- THE REQUEST
Answer these questions using the episode review below:
(a) On which planet is the Dominion base near the rendezvous point?
(b) Roughly how far do Worf and Dax have to hike to reach Lasaran's position?
(c) What does Sisko declare Worf and Dax will never be allowed to do again?

- EXTRACT
+++

Friday, January 16, 2015

6-16. Change of Heart.

Dax is critically injured.


Starfleet has received an emergency transmission from Lasaran (Todd Waring), a Cardassian double-agent who has been passing intelligence about the Dominion. Lasaran believes he is being watched and demands extraction. He offers an enticing prize for his rescue: Intelligence about every changeling remaining in the Alpha Quadrant!

Worf and Dax plan to meet Lasaran at a rendezvous point in a jungle near a Dominion base on the planet Soukara. Evading detection will mean landing their runabout, hiking roughly twenty kilometers to Lasaran's position, and then getting him back to the ship. All is on track - Until they are spotted by a Jem'Hadar patrol. They manage to kill their attackers, but Dax is critically injured, leaving Worf with a horrible choice: Save Jadzia, and lose Lasara and all of his intelligence; or complete his mission, and leave his wife to die!


Capt. Sisko: Tells Worf that the mission has to be more important than any one life, and bluntly spells out the consequences of failure to both the war and Worf's career. He declares that Worf and Dax will never be allowed to go on a mission alone again. But as a friend, and as a man who lost his own wife, he acknowledges that he understands why Worf would put Dax's welfare above the good of the mission.

Worf: Attempts to be more easygoing for Dax's benefit - a change that Dax finds somewhat disconcerting. When she is injured by the Jem'Hadar, Worf blames himself. He declares that he should have been more vigilant, instead of attempting to be someone he's not. He knows his duty as a Starfleet officer, and both he and Dax are fully prepared for him to leave her to complete the mission - but as soon as he leaves her side, he feels overwhelmed by the choice his duty demands.

Dax: Though it's more subtle, she is also making some adjustments for Worf's benefit. At the episode's start, they are chatting as they prepare for bed. When she notices that Worf is meditating, she stops talking and is respectfully silent until he finishes. She makes a brave effort to carry on once injured - and though the injury eventually becomes too much for her, she makes it farther than she really had any right to do (though one wonders why she didn't just go back to the shuttle - which was actually closer than the rendezvous point - once she was injured and wait there for Worf to complete the mission alone...).

+++

- GIVEN INFORMATION
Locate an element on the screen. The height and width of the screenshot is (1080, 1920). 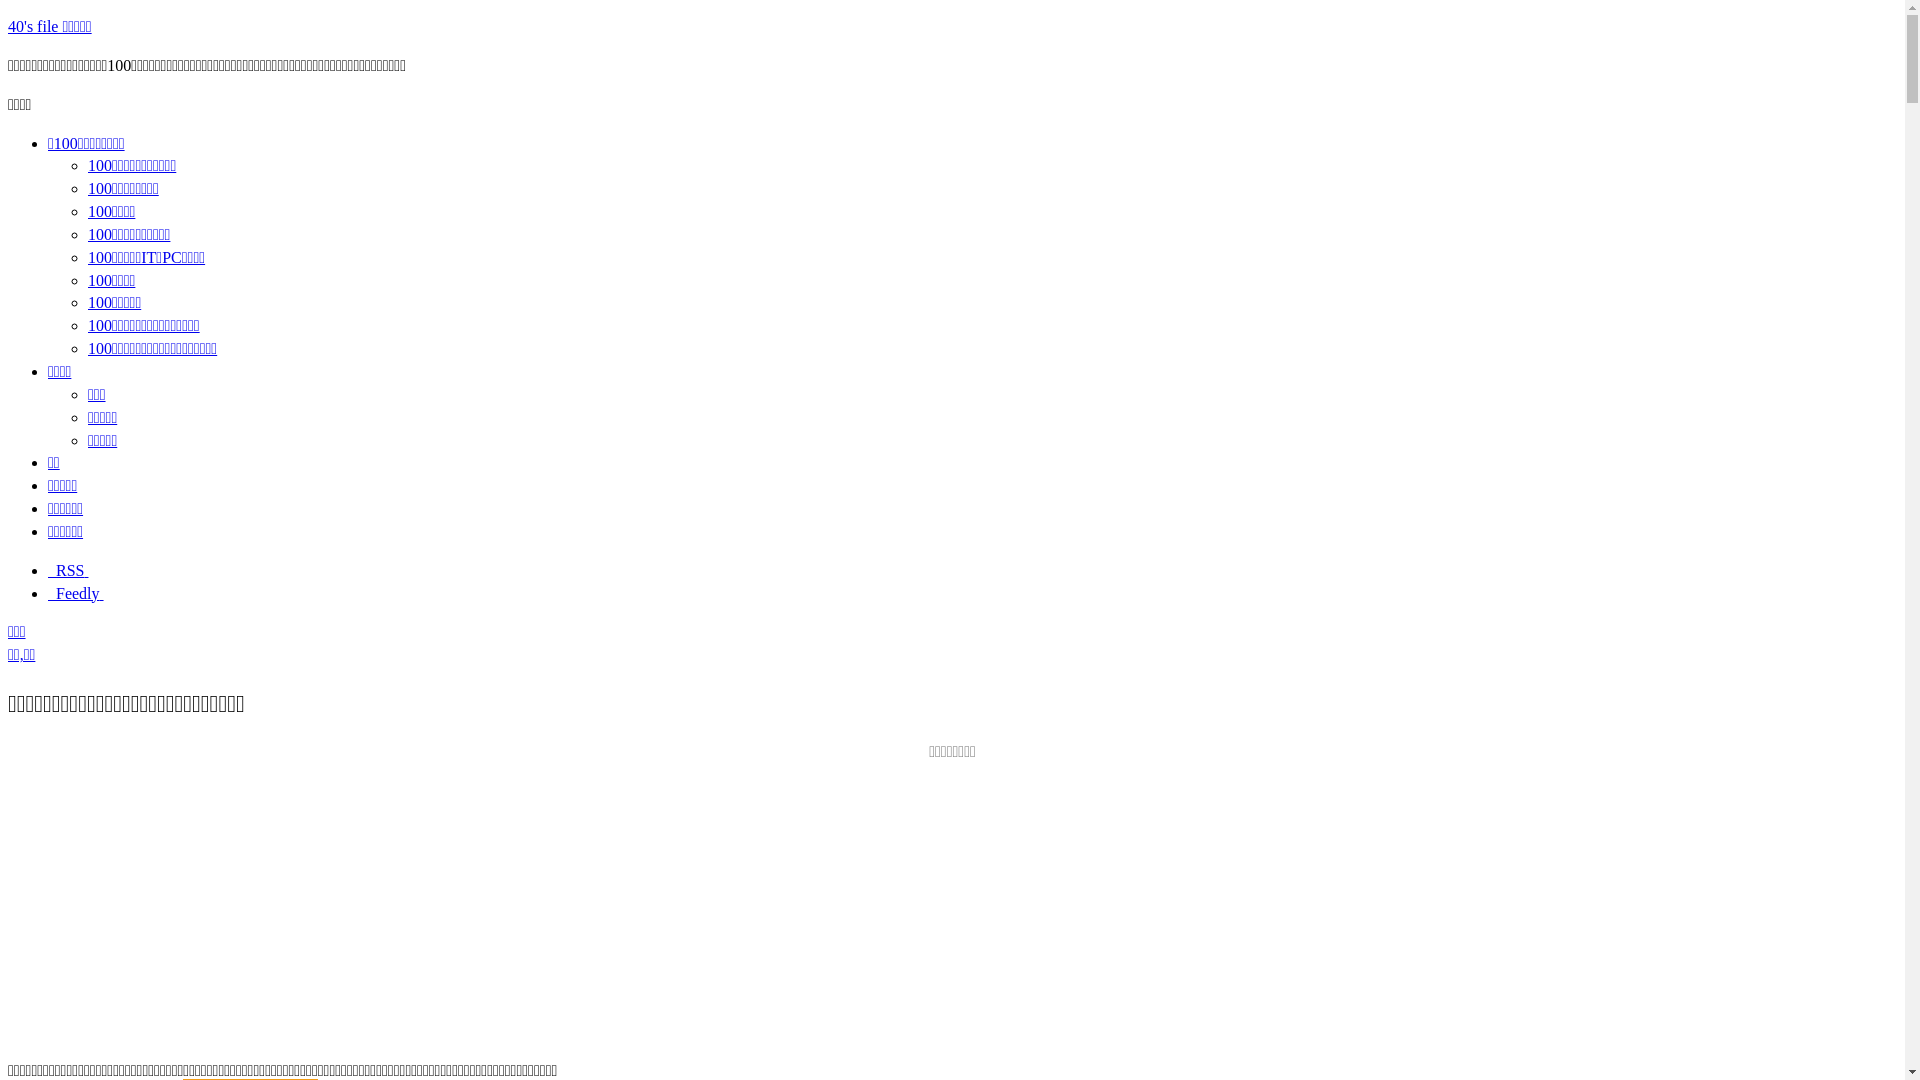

+++

- TASK OUTPUT
(a) Soukara.
(b) Roughly twenty kilometers.
(c) Go on a mission alone again.